The Sugar Regulatory Administration is boosting domestic sugar supply by reallocating sugar earmarked for exports to stabilize the supply and prices of the commodity in the market.
The SRA ordered on Wednesday the immediate conversion of all remaining and unshipped “D” sugar, or those allocated for export to the world market, to “B’ sugar, or the stocks for local consumption.
The decision was made in response to the call of industry stakeholders who were “alarmed” by the rise in sugar prices, which hit P1,750 per 50-kilo bag (LKg) from the standard rate of P1,450 per LKg.
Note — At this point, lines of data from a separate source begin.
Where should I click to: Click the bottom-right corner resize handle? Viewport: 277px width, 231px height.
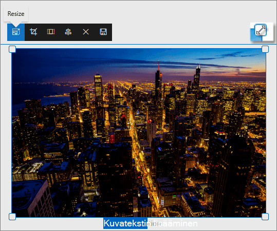[x=265, y=217]
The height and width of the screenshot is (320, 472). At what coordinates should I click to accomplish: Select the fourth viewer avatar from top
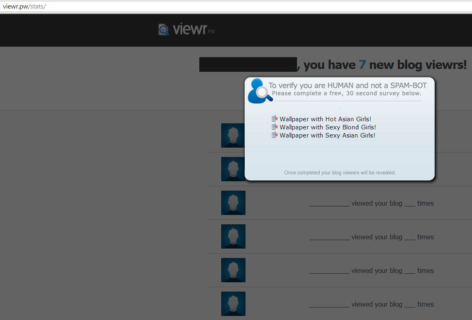click(x=233, y=236)
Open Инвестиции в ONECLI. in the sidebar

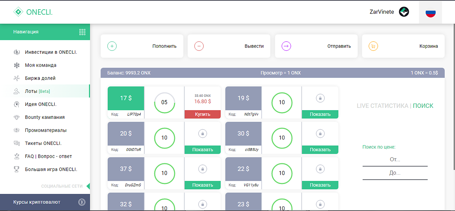[51, 52]
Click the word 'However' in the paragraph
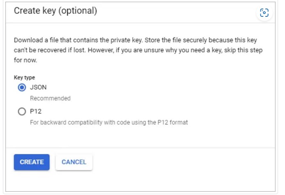Image resolution: width=285 pixels, height=195 pixels. click(x=101, y=50)
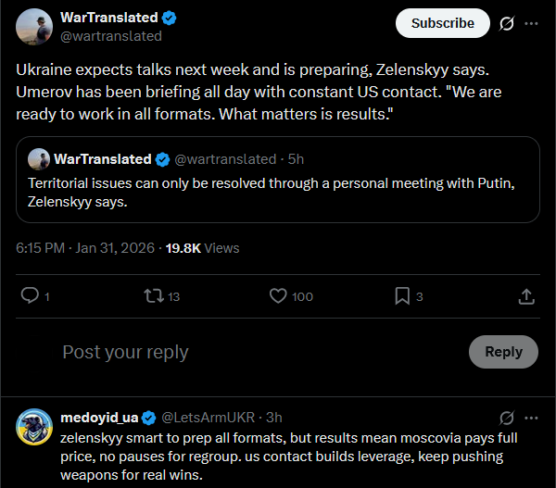Click the medoyid_ua display name

99,418
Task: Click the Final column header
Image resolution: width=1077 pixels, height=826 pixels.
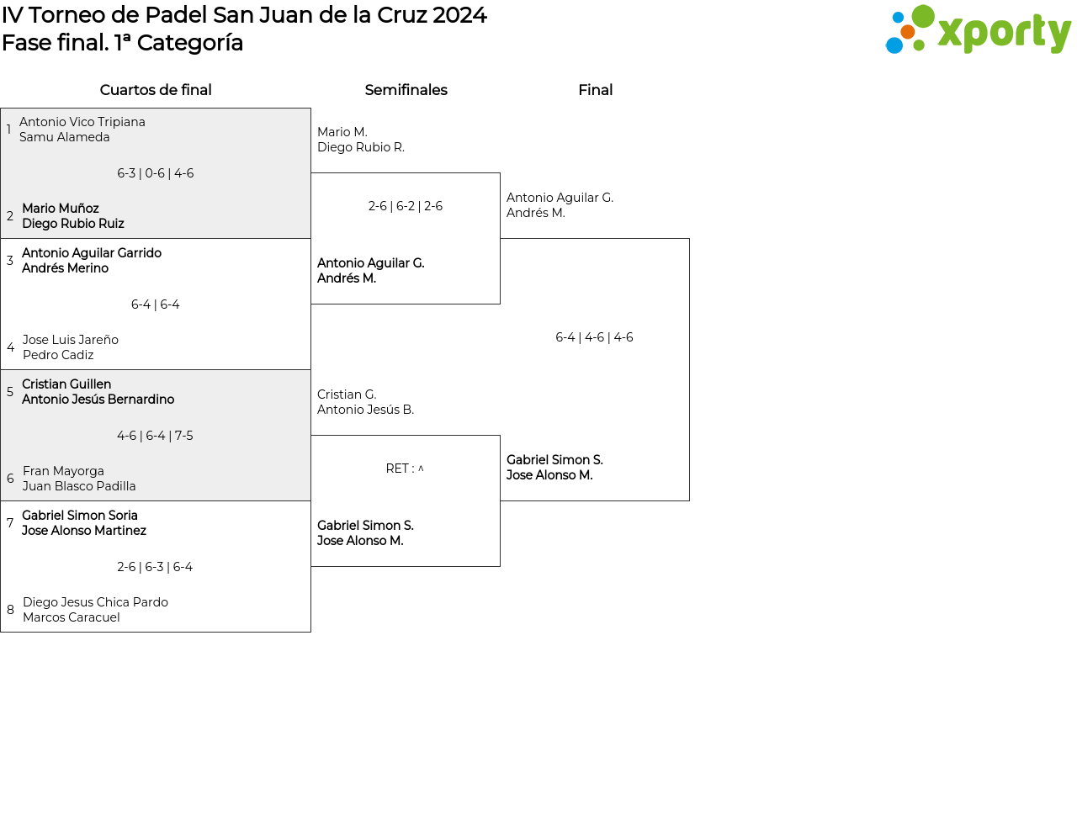Action: pyautogui.click(x=595, y=90)
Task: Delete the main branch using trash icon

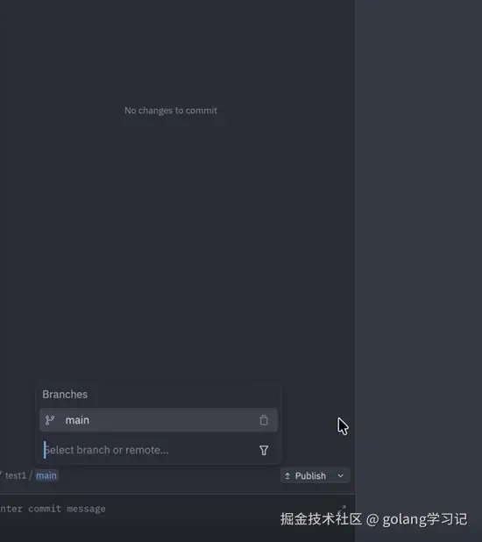Action: tap(264, 420)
Given the projected decline in sugar production this crop year, prices have been escalating. This was despite the assurance given by the SRA that there was no shortage.
A letter was sent collectively by industry stakeholders requesting the body to bulk up the supply for the domestic market. This is especially crucial as higher excise tax on high-fructose corn syrup led beverage manufacturers to switch to using sugar as a cheaper alternative.
“Based on experience, we can say for certain that if these prices persist, or worse, climb further, we can expect a backlash from our consumers and overreaction from the national government,” industry leaders said.
“Households will reduce their sugar consumption, while our institutional and industrial consumers will reformulate their products by using less sugar and more alternative sweeteners. The foregoing scenario will be disastrous for the industry and all its stakeholders perhaps for years to come,” they added.